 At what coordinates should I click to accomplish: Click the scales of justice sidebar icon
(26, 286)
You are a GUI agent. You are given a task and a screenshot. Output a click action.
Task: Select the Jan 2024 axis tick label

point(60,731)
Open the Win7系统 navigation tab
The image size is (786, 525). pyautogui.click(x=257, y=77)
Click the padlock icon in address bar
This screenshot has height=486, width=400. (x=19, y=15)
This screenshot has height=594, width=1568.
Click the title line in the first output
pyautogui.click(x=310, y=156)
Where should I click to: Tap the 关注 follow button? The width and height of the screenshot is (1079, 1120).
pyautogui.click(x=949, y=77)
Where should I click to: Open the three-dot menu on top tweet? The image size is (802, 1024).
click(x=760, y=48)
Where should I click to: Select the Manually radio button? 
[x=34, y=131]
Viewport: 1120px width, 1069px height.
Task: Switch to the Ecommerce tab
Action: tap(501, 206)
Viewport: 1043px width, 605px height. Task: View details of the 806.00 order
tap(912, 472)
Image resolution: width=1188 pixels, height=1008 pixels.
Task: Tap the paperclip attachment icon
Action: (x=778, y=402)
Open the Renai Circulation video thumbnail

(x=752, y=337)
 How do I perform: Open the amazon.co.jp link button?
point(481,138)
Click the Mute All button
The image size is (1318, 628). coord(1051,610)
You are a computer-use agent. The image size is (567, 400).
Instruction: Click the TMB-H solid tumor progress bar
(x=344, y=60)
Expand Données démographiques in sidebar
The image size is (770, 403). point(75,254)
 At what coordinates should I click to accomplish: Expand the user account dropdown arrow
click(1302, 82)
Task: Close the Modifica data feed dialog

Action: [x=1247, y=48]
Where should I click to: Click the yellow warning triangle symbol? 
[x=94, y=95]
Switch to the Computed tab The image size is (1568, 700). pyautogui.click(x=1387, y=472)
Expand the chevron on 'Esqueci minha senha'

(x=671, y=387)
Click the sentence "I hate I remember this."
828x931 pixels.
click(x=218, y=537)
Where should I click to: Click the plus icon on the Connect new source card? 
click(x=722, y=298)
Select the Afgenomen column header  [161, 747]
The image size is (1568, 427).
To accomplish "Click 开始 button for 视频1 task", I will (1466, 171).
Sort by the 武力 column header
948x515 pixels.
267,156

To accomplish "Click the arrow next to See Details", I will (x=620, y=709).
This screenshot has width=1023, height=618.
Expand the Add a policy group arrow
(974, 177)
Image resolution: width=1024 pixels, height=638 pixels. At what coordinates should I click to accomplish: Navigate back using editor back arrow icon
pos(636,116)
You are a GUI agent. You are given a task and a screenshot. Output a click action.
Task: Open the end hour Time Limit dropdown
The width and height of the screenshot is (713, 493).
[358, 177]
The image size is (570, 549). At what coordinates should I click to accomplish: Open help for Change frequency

Task goal: Return all the lines above exactly as given.

Output of the task:
 At what coordinates should I click to accomplish: Click the scales of justice sidebar icon
(26, 286)
You are a GUI agent. You are given a task and a screenshot. Output a click action.
Task: Select the Jan 2024 axis tick label

point(60,731)
Open the Win7系统 navigation tab
The image size is (786, 525). pyautogui.click(x=257, y=77)
Click the padlock icon in address bar
This screenshot has height=486, width=400. (x=19, y=15)
This screenshot has height=594, width=1568.
Click the title line in the first output
pyautogui.click(x=310, y=156)
Where should I click to: Tap the 关注 follow button? The width and height of the screenshot is (1079, 1120).
pyautogui.click(x=949, y=77)
Where should I click to: Open the three-dot menu on top tweet? The image size is (802, 1024).
click(x=760, y=48)
Where should I click to: Select the Manually radio button? 
[x=34, y=131]
Viewport: 1120px width, 1069px height.
Task: Switch to the Ecommerce tab
Action: tap(501, 206)
Viewport: 1043px width, 605px height. Task: View details of the 806.00 order
tap(912, 472)
Image resolution: width=1188 pixels, height=1008 pixels.
Task: Tap the paperclip attachment icon
Action: (x=778, y=402)
Open the Renai Circulation video thumbnail

(x=752, y=337)
 How do I perform: Open the amazon.co.jp link button?
point(481,138)
Click the Mute All button
The image size is (1318, 628). coord(1051,610)
You are a computer-use agent. The image size is (567, 400).
Instruction: Click the TMB-H solid tumor progress bar
(x=344, y=60)
Expand Données démographiques in sidebar
The image size is (770, 403). point(75,254)
 At what coordinates should I click to accomplish: Expand the user account dropdown arrow
click(1302, 82)
Task: Close the Modifica data feed dialog

Action: [x=1247, y=48]
Where should I click to: Click the yellow warning triangle symbol? 
[x=94, y=95]
Switch to the Computed tab The image size is (1568, 700). pyautogui.click(x=1387, y=472)
Expand the chevron on 'Esqueci minha senha'

(x=671, y=387)
Click the sentence "I hate I remember this."
828x931 pixels.
click(x=218, y=537)
Where should I click to: Click the plus icon on the Connect new source card? 
click(x=722, y=298)
Select the Afgenomen column header  [161, 747]
The image size is (1568, 427).
To accomplish "Click 开始 button for 视频1 task", I will (1466, 171).
Sort by the 武力 column header
948x515 pixels.
267,156

To accomplish "Click the arrow next to See Details", I will (x=620, y=709).
This screenshot has width=1023, height=618.
Expand the Add a policy group arrow
(974, 177)
Image resolution: width=1024 pixels, height=638 pixels. At what coordinates should I click to accomplish: Navigate back using editor back arrow icon
pos(636,116)
You are a GUI agent. You are given a task and a screenshot. Output a click action.
Task: Open the end hour Time Limit dropdown
The width and height of the screenshot is (713, 493).
[358, 177]
The image size is (570, 549). At what coordinates should I click to accomplish: Open help for Change frequency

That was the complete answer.